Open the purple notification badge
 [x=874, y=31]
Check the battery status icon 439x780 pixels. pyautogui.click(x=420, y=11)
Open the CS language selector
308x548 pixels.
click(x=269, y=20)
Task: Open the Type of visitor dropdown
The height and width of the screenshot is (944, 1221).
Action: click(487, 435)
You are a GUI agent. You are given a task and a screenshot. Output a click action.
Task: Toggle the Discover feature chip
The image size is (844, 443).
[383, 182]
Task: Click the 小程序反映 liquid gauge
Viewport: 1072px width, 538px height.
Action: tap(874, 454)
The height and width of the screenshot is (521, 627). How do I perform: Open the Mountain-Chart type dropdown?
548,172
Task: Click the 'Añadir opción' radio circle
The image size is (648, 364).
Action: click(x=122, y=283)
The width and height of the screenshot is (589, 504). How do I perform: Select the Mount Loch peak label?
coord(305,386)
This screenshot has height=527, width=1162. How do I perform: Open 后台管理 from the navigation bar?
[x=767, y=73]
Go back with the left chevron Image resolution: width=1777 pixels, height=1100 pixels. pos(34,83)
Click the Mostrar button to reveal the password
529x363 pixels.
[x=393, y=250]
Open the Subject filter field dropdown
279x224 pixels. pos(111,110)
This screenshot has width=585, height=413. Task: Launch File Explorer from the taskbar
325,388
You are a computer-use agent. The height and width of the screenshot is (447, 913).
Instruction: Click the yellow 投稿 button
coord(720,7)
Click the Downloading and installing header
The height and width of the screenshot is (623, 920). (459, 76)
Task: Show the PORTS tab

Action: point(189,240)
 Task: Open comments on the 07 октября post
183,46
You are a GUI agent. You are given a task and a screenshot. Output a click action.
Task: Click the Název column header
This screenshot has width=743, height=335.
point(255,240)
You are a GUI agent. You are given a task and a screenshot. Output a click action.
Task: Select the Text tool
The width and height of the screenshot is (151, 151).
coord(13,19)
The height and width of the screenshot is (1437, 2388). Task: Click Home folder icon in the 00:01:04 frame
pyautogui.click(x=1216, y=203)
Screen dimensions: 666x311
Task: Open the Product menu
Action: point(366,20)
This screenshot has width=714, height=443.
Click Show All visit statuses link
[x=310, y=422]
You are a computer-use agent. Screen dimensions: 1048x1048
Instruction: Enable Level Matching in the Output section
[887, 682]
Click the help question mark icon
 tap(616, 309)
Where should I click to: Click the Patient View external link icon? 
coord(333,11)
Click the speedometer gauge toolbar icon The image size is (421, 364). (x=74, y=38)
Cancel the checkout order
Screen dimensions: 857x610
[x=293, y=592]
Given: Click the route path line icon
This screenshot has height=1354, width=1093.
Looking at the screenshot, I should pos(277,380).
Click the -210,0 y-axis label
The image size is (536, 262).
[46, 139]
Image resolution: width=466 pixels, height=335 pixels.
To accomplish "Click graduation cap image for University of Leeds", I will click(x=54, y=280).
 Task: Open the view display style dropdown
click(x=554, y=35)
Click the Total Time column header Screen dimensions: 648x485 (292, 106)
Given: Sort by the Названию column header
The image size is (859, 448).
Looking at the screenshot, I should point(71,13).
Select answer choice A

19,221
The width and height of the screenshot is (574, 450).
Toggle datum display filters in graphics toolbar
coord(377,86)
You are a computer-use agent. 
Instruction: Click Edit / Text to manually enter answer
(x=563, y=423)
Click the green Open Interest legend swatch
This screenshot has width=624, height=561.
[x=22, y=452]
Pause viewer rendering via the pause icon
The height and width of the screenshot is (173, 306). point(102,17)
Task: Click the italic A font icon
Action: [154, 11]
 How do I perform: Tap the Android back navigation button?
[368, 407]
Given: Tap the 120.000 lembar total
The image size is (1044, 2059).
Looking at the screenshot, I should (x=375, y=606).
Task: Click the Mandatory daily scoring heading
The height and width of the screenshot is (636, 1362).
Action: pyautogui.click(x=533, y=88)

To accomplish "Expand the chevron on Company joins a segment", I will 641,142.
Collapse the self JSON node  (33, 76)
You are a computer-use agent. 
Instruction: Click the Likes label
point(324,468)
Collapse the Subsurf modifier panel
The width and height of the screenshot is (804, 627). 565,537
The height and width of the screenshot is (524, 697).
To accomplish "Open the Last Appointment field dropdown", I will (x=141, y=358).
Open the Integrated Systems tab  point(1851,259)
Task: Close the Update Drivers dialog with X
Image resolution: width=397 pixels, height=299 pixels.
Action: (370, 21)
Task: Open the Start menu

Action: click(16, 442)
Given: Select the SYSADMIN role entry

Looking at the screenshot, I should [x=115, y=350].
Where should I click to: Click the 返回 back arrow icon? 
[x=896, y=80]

Task brief. Your answer must be every record above, retyped exactly.

Solution to the problem.
Open the purple notification badge
 [x=874, y=31]
Check the battery status icon 439x780 pixels. pyautogui.click(x=420, y=11)
Open the CS language selector
308x548 pixels.
click(x=269, y=20)
Task: Open the Type of visitor dropdown
The height and width of the screenshot is (944, 1221).
Action: click(487, 435)
You are a GUI agent. You are given a task and a screenshot. Output a click action.
Task: Toggle the Discover feature chip
The image size is (844, 443).
[383, 182]
Task: Click the 小程序反映 liquid gauge
Viewport: 1072px width, 538px height.
Action: tap(874, 454)
The height and width of the screenshot is (521, 627). How do I perform: Open the Mountain-Chart type dropdown?
548,172
Task: Click the 'Añadir opción' radio circle
The image size is (648, 364).
Action: click(x=122, y=283)
The width and height of the screenshot is (589, 504). How do I perform: Select the Mount Loch peak label?
coord(305,386)
This screenshot has height=527, width=1162. How do I perform: Open 后台管理 from the navigation bar?
[x=767, y=73]
Go back with the left chevron Image resolution: width=1777 pixels, height=1100 pixels. pos(34,83)
Click the Mostrar button to reveal the password
529x363 pixels.
[x=393, y=250]
Open the Subject filter field dropdown
279x224 pixels. pos(111,110)
This screenshot has width=585, height=413. Task: Launch File Explorer from the taskbar
325,388
You are a computer-use agent. The height and width of the screenshot is (447, 913).
Instruction: Click the yellow 投稿 button
coord(720,7)
Click the Downloading and installing header
The height and width of the screenshot is (623, 920). (459, 76)
Task: Show the PORTS tab

Action: point(189,240)
 Task: Open comments on the 07 октября post
183,46
You are a GUI agent. You are given a task and a screenshot. Output a click action.
Task: Click the Název column header
This screenshot has width=743, height=335.
point(255,240)
You are a GUI agent. You are given a task and a screenshot. Output a click action.
Task: Select the Text tool
The width and height of the screenshot is (151, 151).
coord(13,19)
The height and width of the screenshot is (1437, 2388). Task: Click Home folder icon in the 00:01:04 frame
pyautogui.click(x=1216, y=203)
Screen dimensions: 666x311
Task: Open the Product menu
Action: point(366,20)
This screenshot has width=714, height=443.
Click Show All visit statuses link
[x=310, y=422]
You are a computer-use agent. Screen dimensions: 1048x1048
Instruction: Enable Level Matching in the Output section
[887, 682]
Click the help question mark icon
 tap(616, 309)
Where should I click to: Click the Patient View external link icon? 
coord(333,11)
Click the speedometer gauge toolbar icon The image size is (421, 364). (x=74, y=38)
Cancel the checkout order
Screen dimensions: 857x610
[x=293, y=592]
Given: Click the route path line icon
This screenshot has height=1354, width=1093.
Looking at the screenshot, I should pos(277,380).
Click the -210,0 y-axis label
The image size is (536, 262).
[46, 139]
Image resolution: width=466 pixels, height=335 pixels.
To accomplish "Click graduation cap image for University of Leeds", I will click(x=54, y=280).
 Task: Open the view display style dropdown
click(x=554, y=35)
Click the Total Time column header Screen dimensions: 648x485 (292, 106)
Given: Sort by the Названию column header
The image size is (859, 448).
Looking at the screenshot, I should point(71,13).
Select answer choice A

19,221
The width and height of the screenshot is (574, 450).
Toggle datum display filters in graphics toolbar
coord(377,86)
You are a computer-use agent. 
Instruction: Click Edit / Text to manually enter answer
(x=563, y=423)
Click the green Open Interest legend swatch
This screenshot has width=624, height=561.
[x=22, y=452]
Pause viewer rendering via the pause icon
The height and width of the screenshot is (173, 306). point(102,17)
Task: Click the italic A font icon
Action: [154, 11]
 How do I perform: Tap the Android back navigation button?
[368, 407]
Given: Tap the 120.000 lembar total
The image size is (1044, 2059).
Looking at the screenshot, I should (x=375, y=606).
Task: Click the Mandatory daily scoring heading
The height and width of the screenshot is (636, 1362).
Action: pyautogui.click(x=533, y=88)

To accomplish "Expand the chevron on Company joins a segment", I will 641,142.
Collapse the self JSON node  (33, 76)
You are a computer-use agent. 
Instruction: Click the Likes label
point(324,468)
Collapse the Subsurf modifier panel
The width and height of the screenshot is (804, 627). 565,537
The height and width of the screenshot is (524, 697).
To accomplish "Open the Last Appointment field dropdown", I will (x=141, y=358).
Open the Integrated Systems tab  point(1851,259)
Task: Close the Update Drivers dialog with X
Image resolution: width=397 pixels, height=299 pixels.
Action: (370, 21)
Task: Open the Start menu

Action: click(16, 442)
Given: Select the SYSADMIN role entry

Looking at the screenshot, I should [x=115, y=350].
Where should I click to: Click the 返回 back arrow icon? 
[x=896, y=80]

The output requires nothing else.